### TASK TO COMPLETE
Which lines in the data below contain the word "screenshot"? Return each of them.

+--

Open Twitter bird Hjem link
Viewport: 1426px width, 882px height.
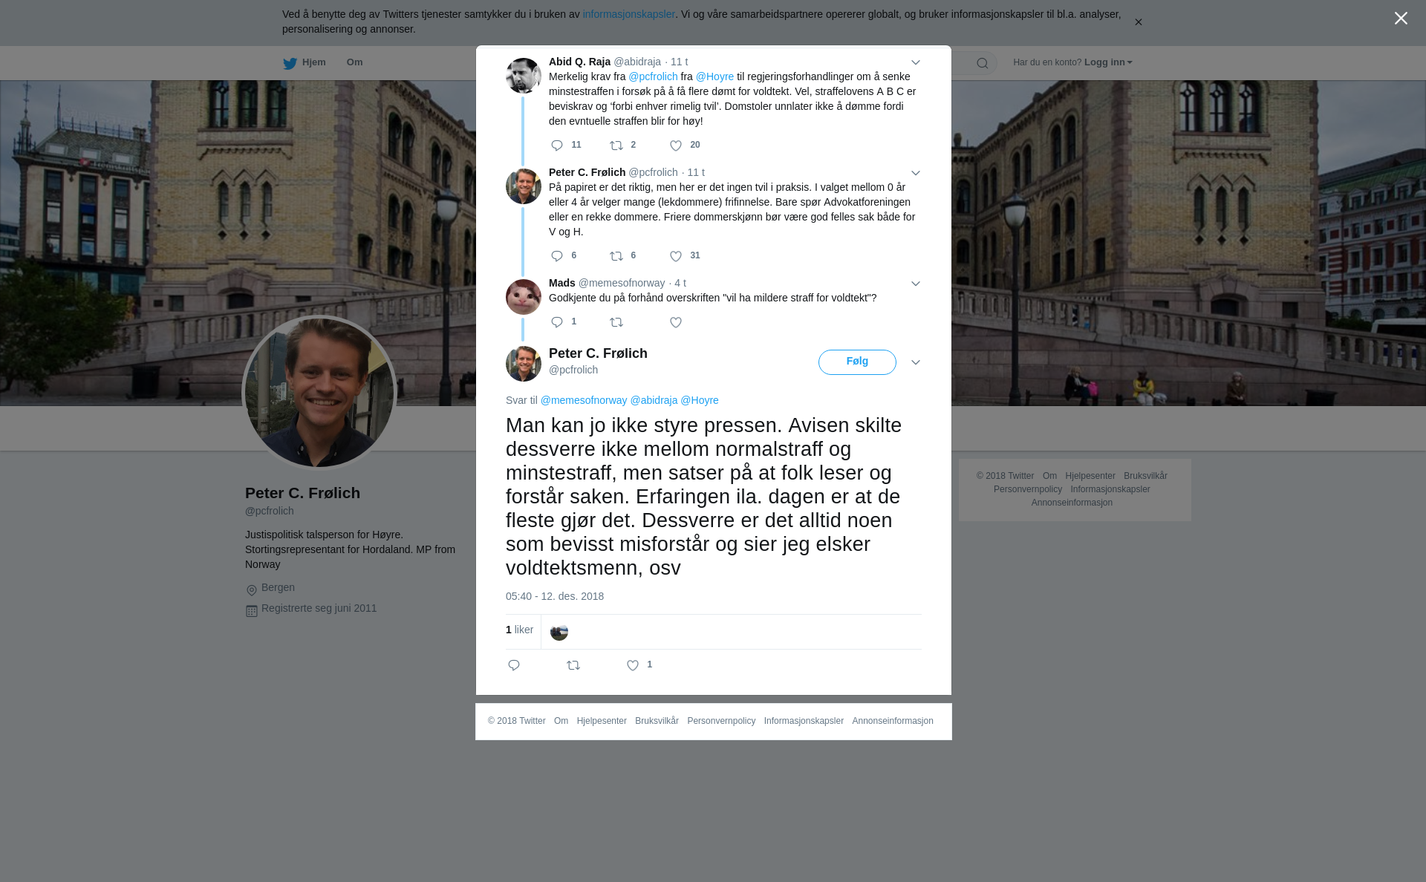tap(305, 62)
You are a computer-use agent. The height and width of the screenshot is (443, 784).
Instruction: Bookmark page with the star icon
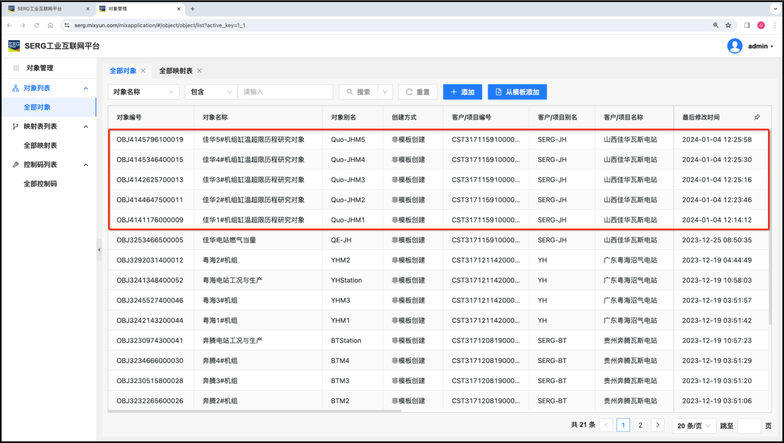tap(728, 25)
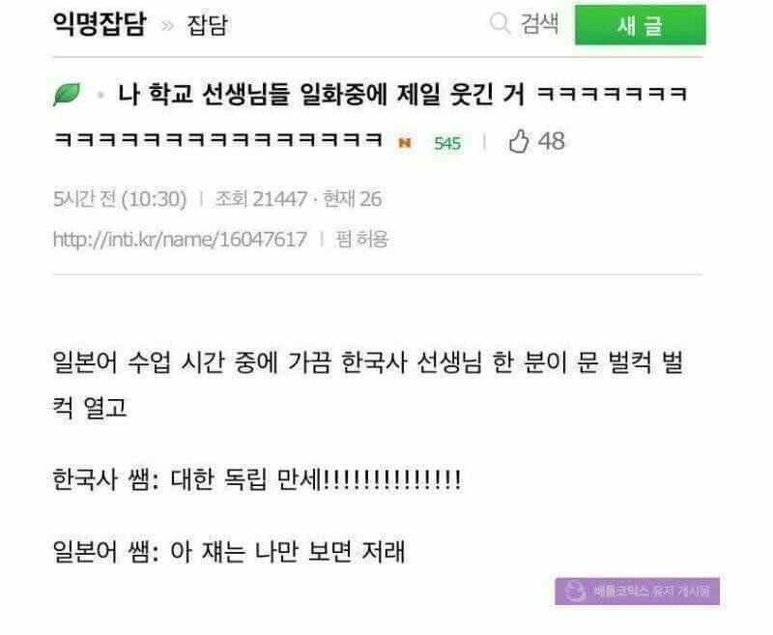Click the green 새 글 button
Image resolution: width=773 pixels, height=635 pixels.
[640, 25]
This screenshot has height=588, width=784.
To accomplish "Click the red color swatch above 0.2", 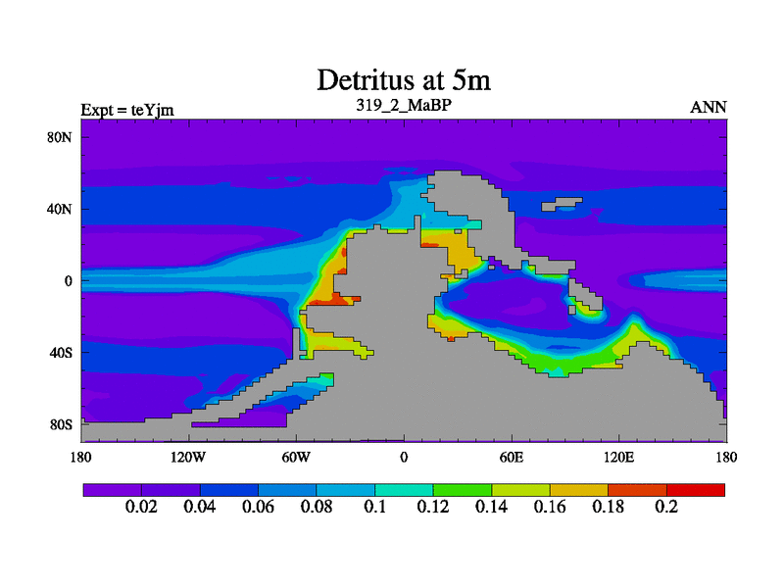I will 696,489.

+--

### COMPLETED TASK
You are a computer-use agent. The height and width of the screenshot is (443, 784).
This screenshot has height=588, width=784.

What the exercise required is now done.